[Dataset entries]
▬▬▬▬▬▬▬▬▬▬
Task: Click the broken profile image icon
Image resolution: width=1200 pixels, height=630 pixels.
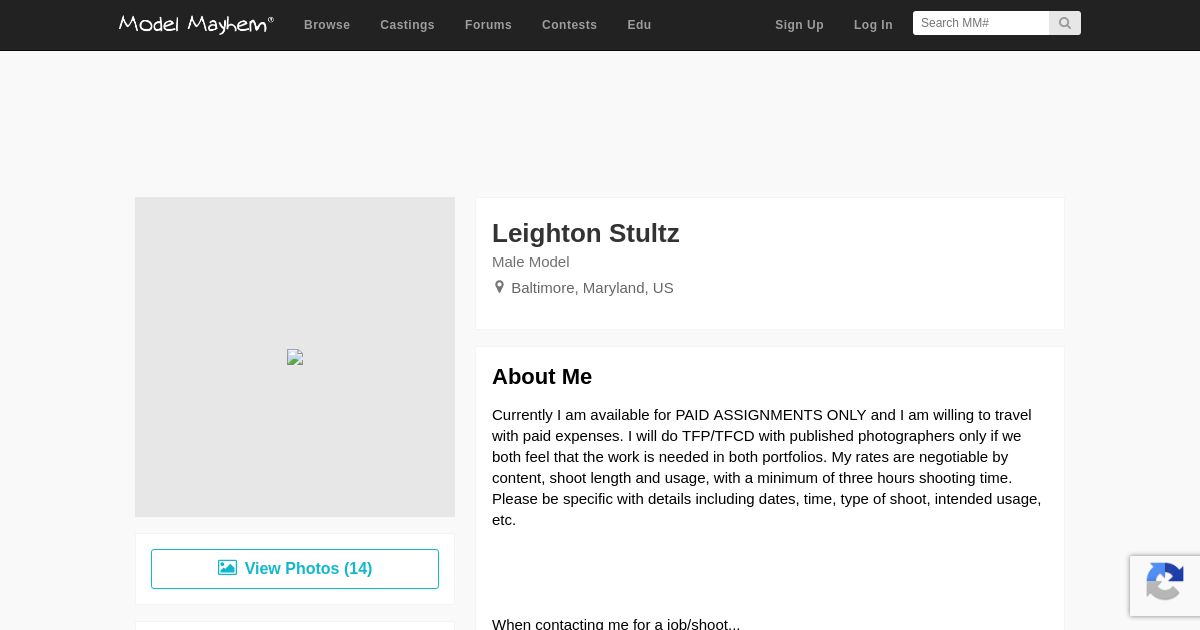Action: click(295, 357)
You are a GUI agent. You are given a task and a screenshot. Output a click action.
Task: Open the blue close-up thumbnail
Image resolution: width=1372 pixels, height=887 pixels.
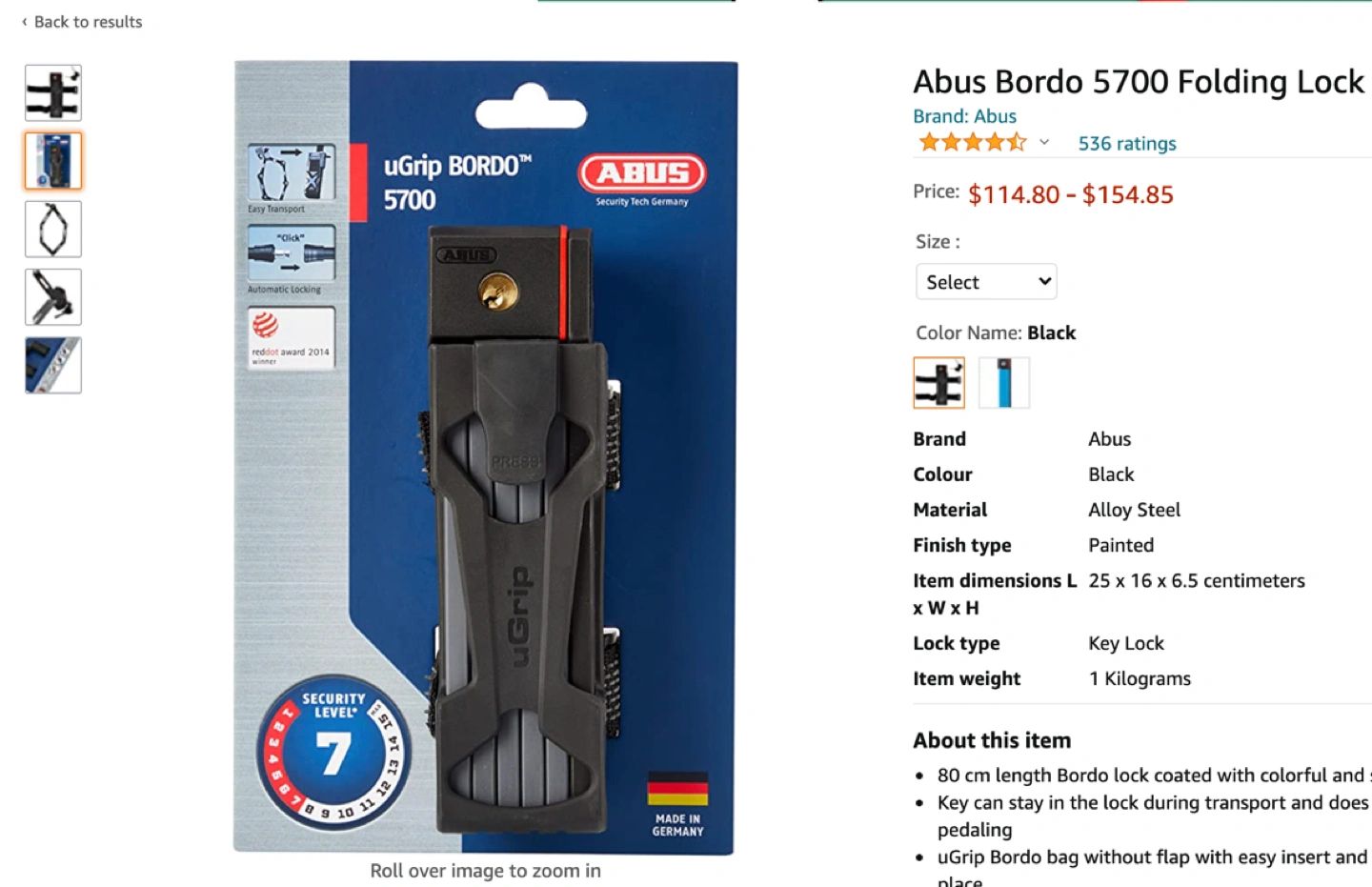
▬▬▬▬▬▬▬▬▬▬
- [Directions for this task]:
Because the pictures are not wanted, retype every record exactly without them.

- [Output for this task]:
Task: Click the broken profile image icon
Image resolution: width=1200 pixels, height=630 pixels.
Action: click(295, 357)
You are a GUI agent. You are given a task and a screenshot. Output a click action.
Task: Open the blue close-up thumbnail
Image resolution: width=1372 pixels, height=887 pixels.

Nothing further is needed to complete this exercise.